**Task brief**: Look for "The width and height of the screenshot is (1492, 812)." in the listing below, then copy exactly the line it appears in and all lines after it to the end, and nothing more.

**Dataset**:
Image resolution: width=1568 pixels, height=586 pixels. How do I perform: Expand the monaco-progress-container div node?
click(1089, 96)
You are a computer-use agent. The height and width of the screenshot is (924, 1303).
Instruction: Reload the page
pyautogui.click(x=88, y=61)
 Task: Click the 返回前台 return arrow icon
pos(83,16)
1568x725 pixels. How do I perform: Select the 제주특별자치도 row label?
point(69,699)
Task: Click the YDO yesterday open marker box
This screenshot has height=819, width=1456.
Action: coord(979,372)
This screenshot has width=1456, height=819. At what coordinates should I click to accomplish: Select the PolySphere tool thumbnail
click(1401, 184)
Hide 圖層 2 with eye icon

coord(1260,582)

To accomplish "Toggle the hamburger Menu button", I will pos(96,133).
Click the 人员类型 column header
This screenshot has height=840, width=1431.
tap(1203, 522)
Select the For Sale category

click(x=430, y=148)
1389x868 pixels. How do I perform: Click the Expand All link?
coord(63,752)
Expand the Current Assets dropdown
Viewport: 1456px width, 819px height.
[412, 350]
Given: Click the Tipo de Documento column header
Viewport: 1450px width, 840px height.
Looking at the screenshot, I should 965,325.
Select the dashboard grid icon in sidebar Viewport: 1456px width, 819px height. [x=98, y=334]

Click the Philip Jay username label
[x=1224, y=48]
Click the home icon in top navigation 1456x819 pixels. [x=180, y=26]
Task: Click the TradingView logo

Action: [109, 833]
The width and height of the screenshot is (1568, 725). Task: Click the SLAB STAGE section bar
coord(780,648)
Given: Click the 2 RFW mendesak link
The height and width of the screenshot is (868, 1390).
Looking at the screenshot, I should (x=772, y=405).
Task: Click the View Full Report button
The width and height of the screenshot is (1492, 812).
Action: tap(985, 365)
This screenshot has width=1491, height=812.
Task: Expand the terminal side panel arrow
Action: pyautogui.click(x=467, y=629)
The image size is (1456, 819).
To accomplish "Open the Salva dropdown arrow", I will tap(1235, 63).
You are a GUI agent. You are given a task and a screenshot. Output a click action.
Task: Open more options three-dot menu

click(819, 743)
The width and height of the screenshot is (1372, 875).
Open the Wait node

**Solution**:
The width and height of the screenshot is (1492, 812).
Action: tap(985, 365)
This screenshot has width=1491, height=812.
Task: Expand the terminal side panel arrow
Action: pyautogui.click(x=467, y=629)
The image size is (1456, 819).
To accomplish "Open the Salva dropdown arrow", I will tap(1235, 63).
You are a GUI agent. You are given a task and a screenshot. Output a click action.
Task: Open more options three-dot menu

click(819, 743)
The width and height of the screenshot is (1372, 875).
Open the Wait node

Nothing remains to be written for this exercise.